### Quoted passage
The second hornbook is owned by Miss Grace L. Gordon of Flushing, Long Island. It is a family heirloom, having come to its present owner through a great-uncle who was born in 1782, and stated that it was used by his father, who was born in 1736. The tablet is of oak, and the back is covered with a red paper stamped with the design of a double-headed eagle. The third, owned by Mrs. John W. Norton of Guildford, Connecticut, is almost precisely like Miss Gordon's, and is equally well preserved.

Gordon

Hornbook owned by Miss Gordon

From these shabby little relics and from thousands of their ill-printed, but useful kinsfolk, childish lips in America first read aloud the letters, pointed firmly out by a knitting needle in some dame's hand. Undisturbed by kindergarten inductions and suggestions, unbewildered by baleful processes and diagrams, unthreatened by scientific principles of instruction, did the young colonists stoutly shout their a-b abs, did they spell out their prayer, did they read in triumphal chorus their criss-cross row. Isn't it strange that these three lonely little ghosts of old-time schooling should be the only representatives of their regiments of classmates? Wouldn't it seem that tender association, or miserly hoarding, or even forgetful neglect would have made some greater salvage from the vast number of hornbooks sent to this country in the century after its settlement; that by intent or accident many scores would have survived? But these are all; three little battered oaken backs and stubby handles, three faded paper slips, a splintered sheet or two of horn, a few strips of brass tape, a score of tiny hand-wrought nails—all poor things enough, but shaping themselves into precious and treasured relics. Another of their kindred, a penny hornbook, proved its present value at a sale in London in 1893, by fetching the far from ignoble sum of sixty-five pounds.

### Aim of the exercise
Write the next part of the passage on colonial hornbooks, starting right after its final sentence. The lines that come after this passage on colonial hornbooks have no connection to it.

### Provided data
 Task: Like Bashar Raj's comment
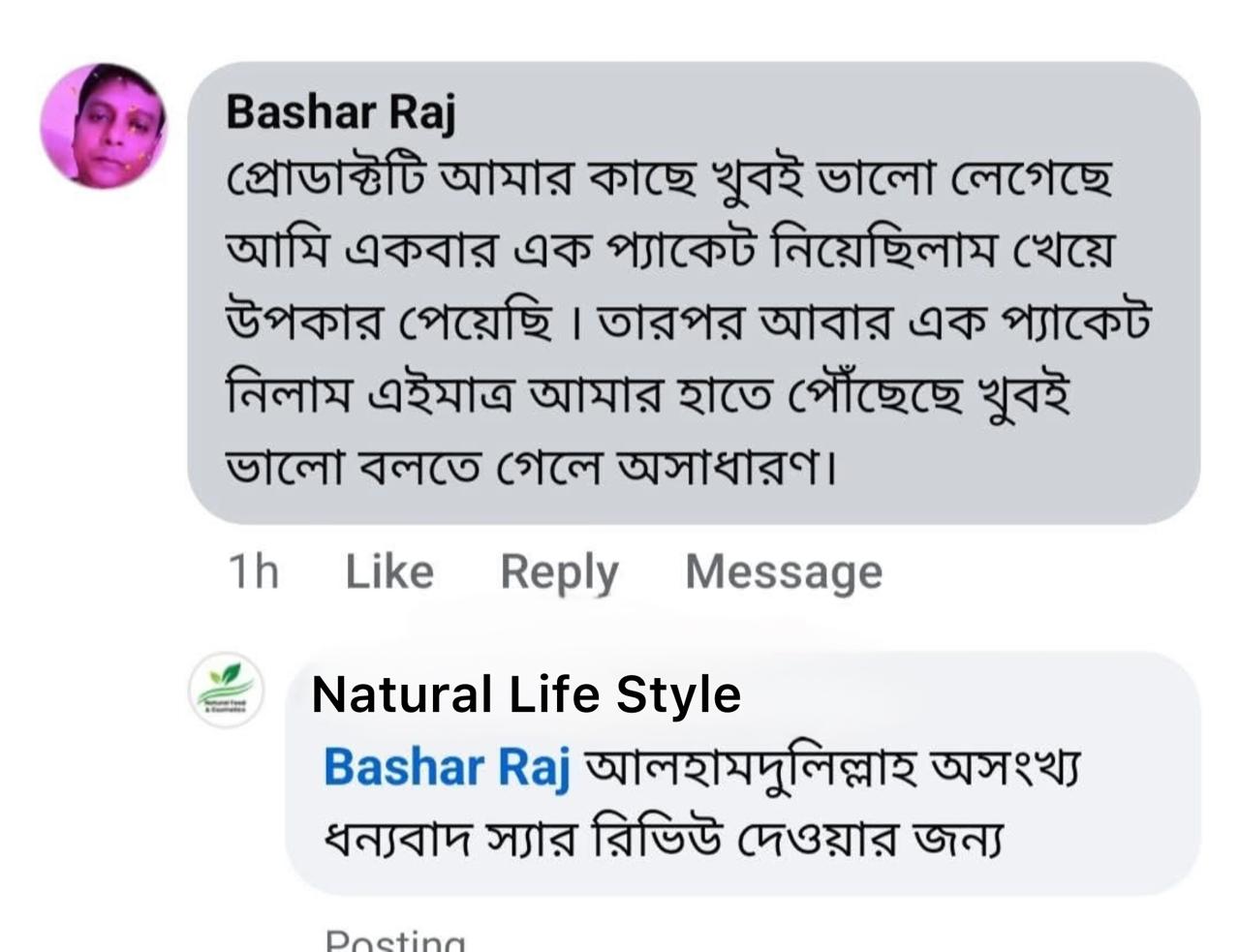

### Response to the exercise
One of these little hornbooks filled in its single self what has become a vast item in public school expenses. As Mr. Martin wittily expresses it, "it was in embryo all that the Massachusetts statutes now designate by the formal phrase 'text-books and supplies.'"

The knitting needle of the schooldame could be dignified by the pompous name of fescue, a pointer; and something of that nature, a straw, a pin, a quill, a skewer of wood, was always used to direct children's eyes to letter or word.

There certainly were plenty of these humble little engines of instruction in America; old Judge Sewall had them for his fourteen children at the end of the seventeenth century, as we know from his diary; he wrote in 1691 of his son Joseph going to school "his cousin Jane accompanying him, carrying his horn-book." Waitstill Winthrop sent them to his little Connecticut Plantation nieces in 1716. It is told of one zealous Puritan minister that hating the symbolism of the cross he blotted it out of the criss-cross row of a number of hornbooks imported to Boston.

back

Back of Hornbook

"Gilt horns" were sold in Philadelphia with Bibles and Primers, as we learn from the Pennsylvania Gazette of December 4, 1760, and in New York in 1753, so says the New York Gazette of May 14, of that year. Pretty little lesson-toys, these gilded horns must have proved, but not so fine as the hornbooks of silver and ivory used by young misses of quality in England. Scores of pictures by seventeenth-century artists—on canvas and glass—show demure little maids and masters with hanging hornbooks. Even the pictures of the Holy Family show the infant Christ, hornbook in hand, tenderly taught by the Virgin Mother.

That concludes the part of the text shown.